━━━ The input
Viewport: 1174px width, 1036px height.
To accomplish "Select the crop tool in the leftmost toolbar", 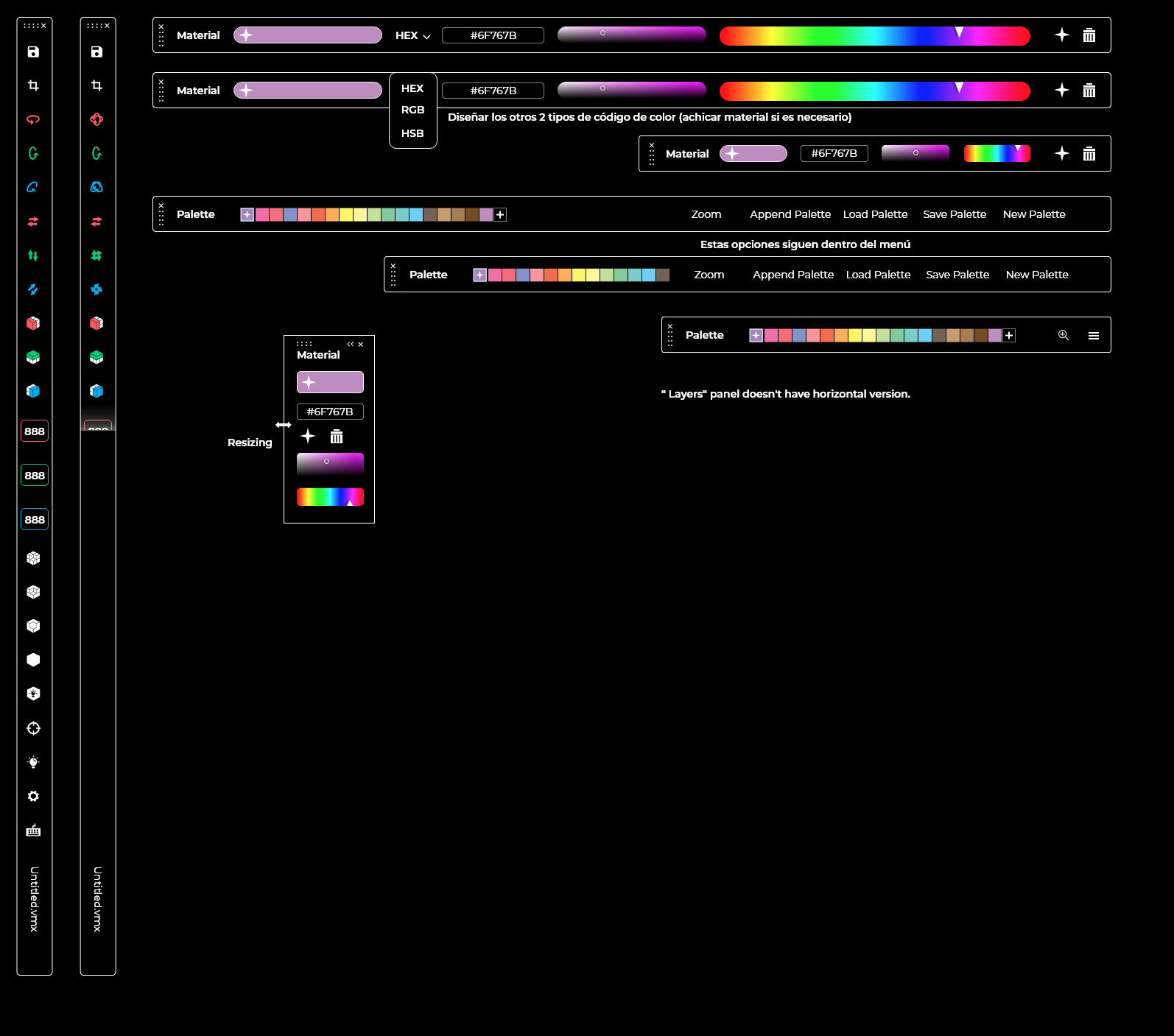I will click(33, 85).
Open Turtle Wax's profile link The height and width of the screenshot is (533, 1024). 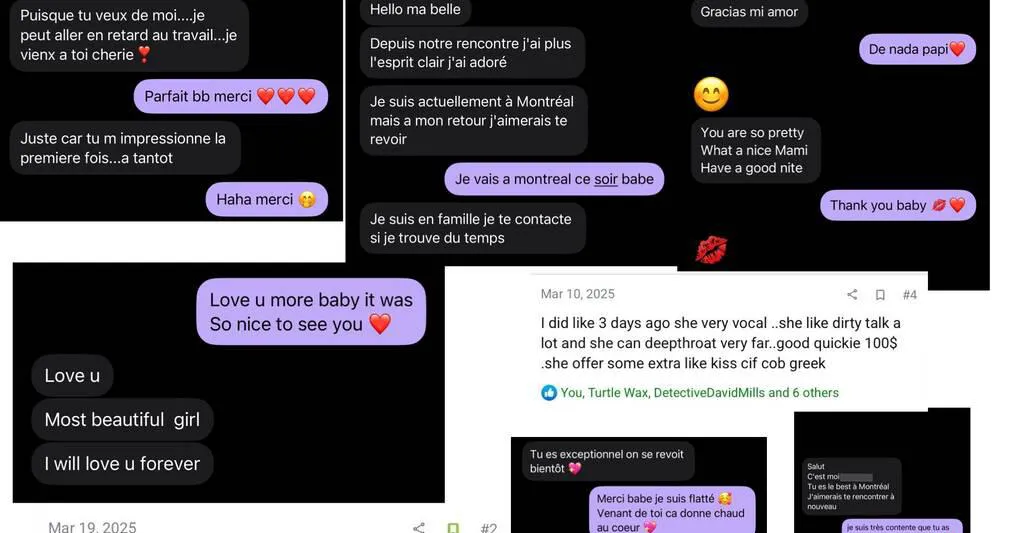click(617, 393)
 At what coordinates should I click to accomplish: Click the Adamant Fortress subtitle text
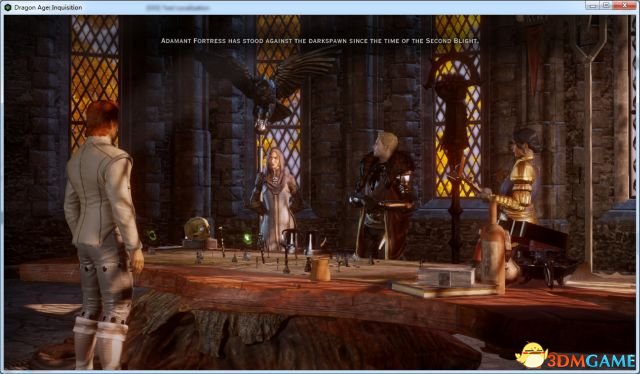pyautogui.click(x=319, y=41)
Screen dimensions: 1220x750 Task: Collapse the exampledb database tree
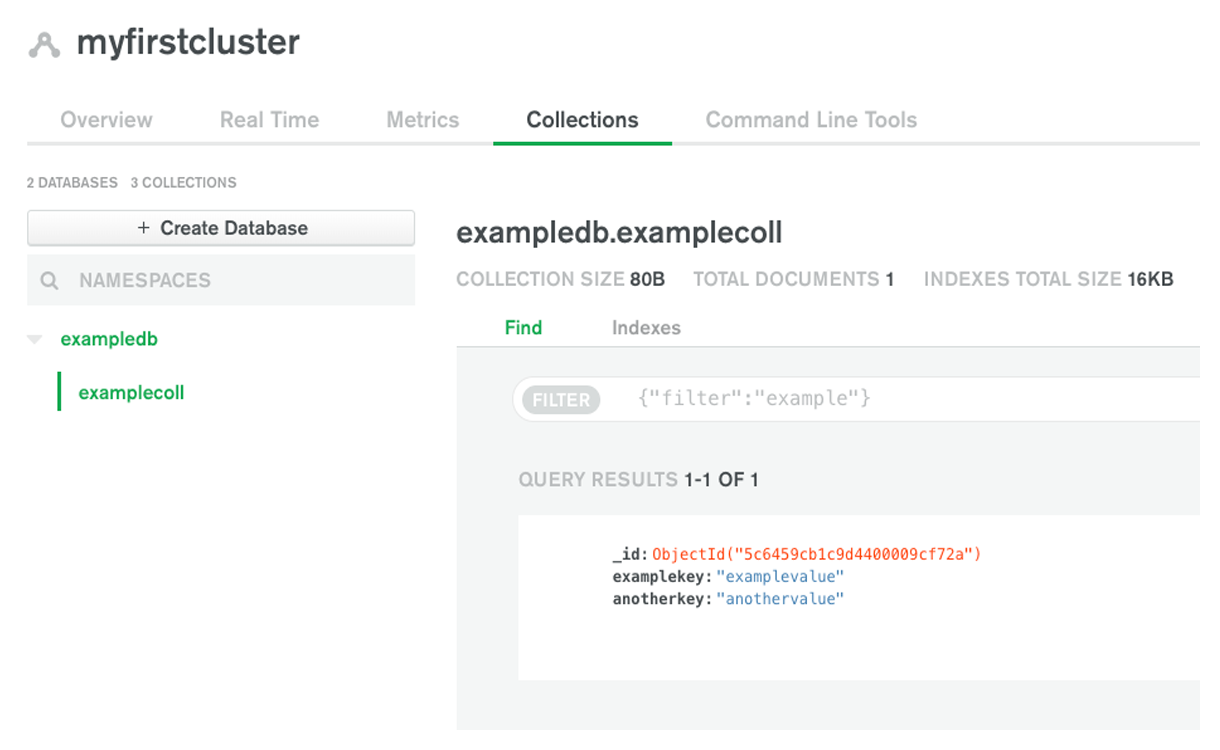pos(35,340)
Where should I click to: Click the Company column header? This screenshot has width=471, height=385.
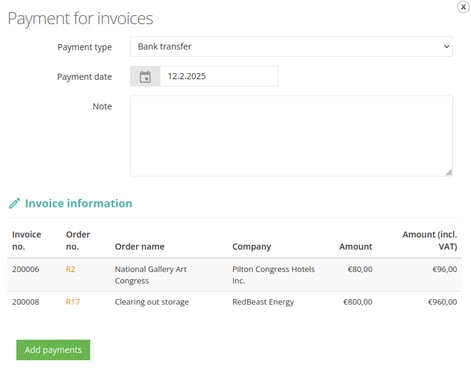coord(252,247)
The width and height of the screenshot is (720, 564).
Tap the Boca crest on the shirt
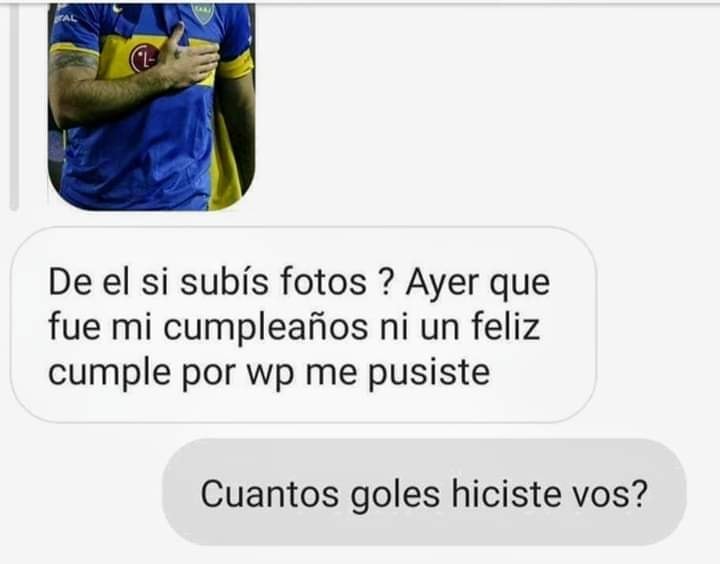click(x=202, y=12)
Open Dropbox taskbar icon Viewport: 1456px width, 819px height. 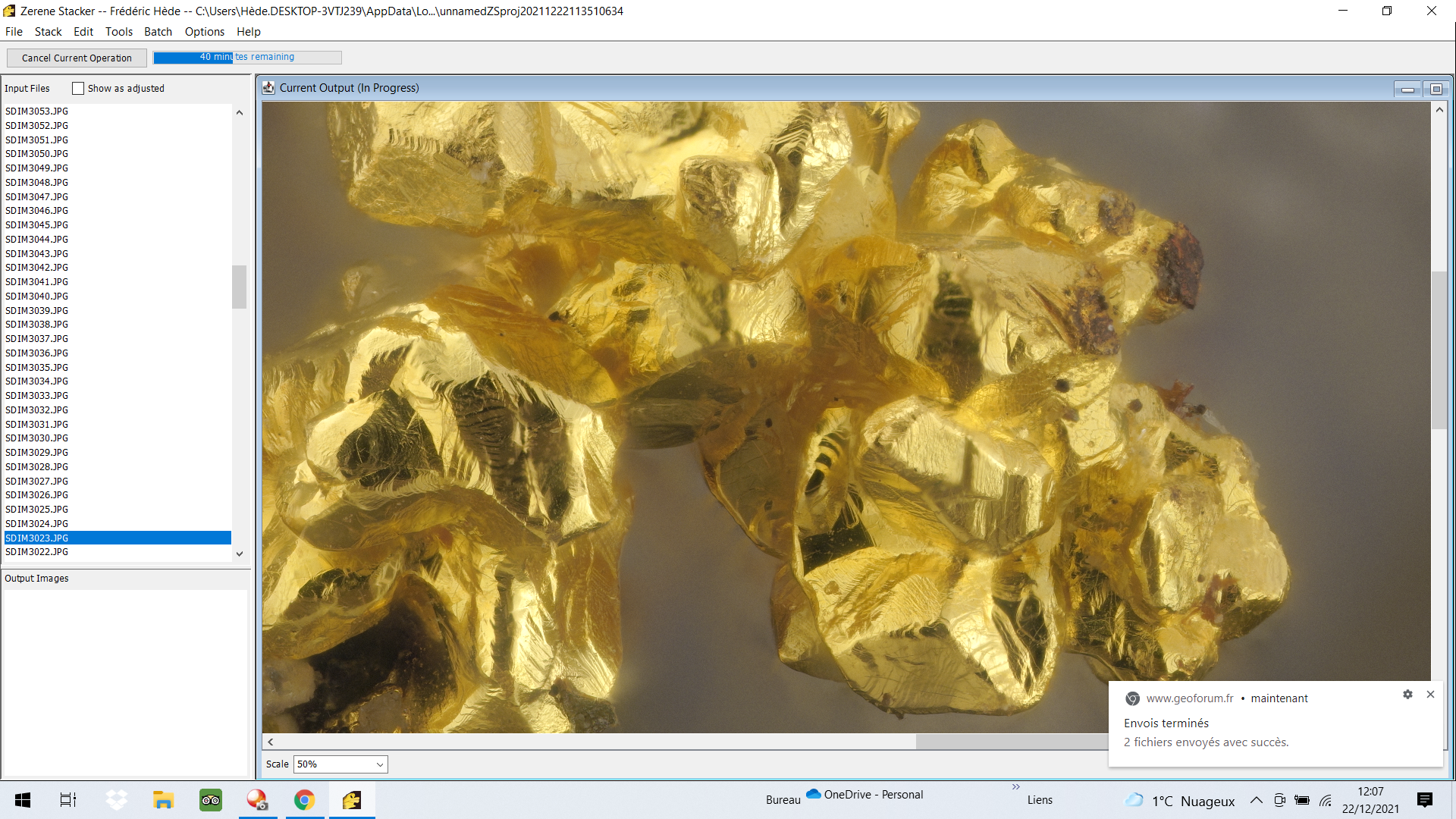tap(116, 800)
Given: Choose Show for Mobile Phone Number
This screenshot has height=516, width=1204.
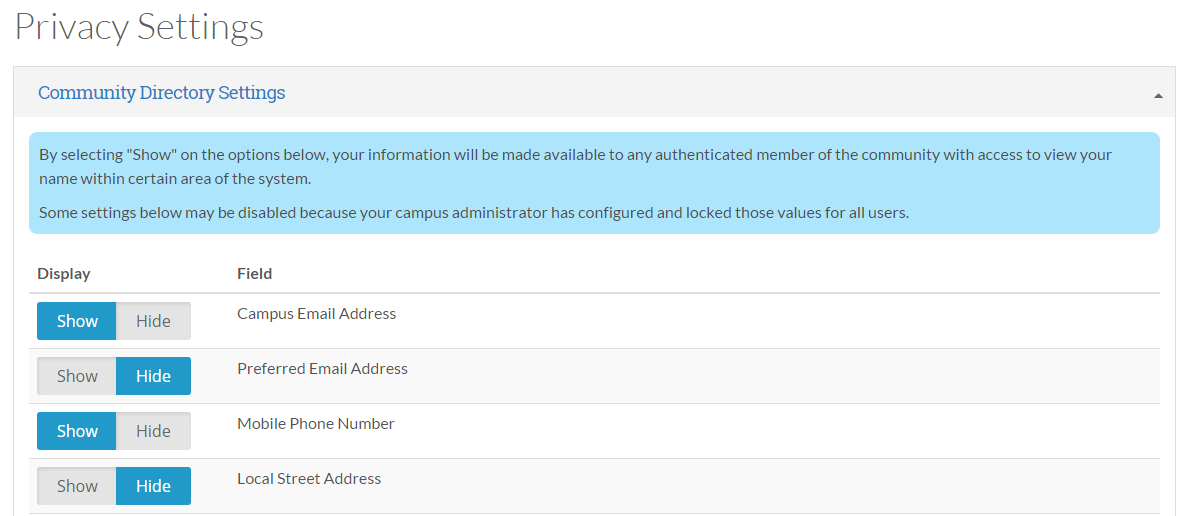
━━━━━━
*Exercise description*. Taking the entries above, copy word for word the lines from the one with "At what coordinates" up to and including the one with "The width and", without any picture.

*Task response*.
 At what coordinates should I click to accomplish: Click the Adamant Fortress subtitle text
pyautogui.click(x=319, y=41)
Screen dimensions: 1220x750 Task: Collapse the exampledb database tree
pos(35,340)
Where should I click to: Click the Company column header? This screenshot has width=471, height=385.
coord(252,247)
The width and height of the screenshot is (720, 564).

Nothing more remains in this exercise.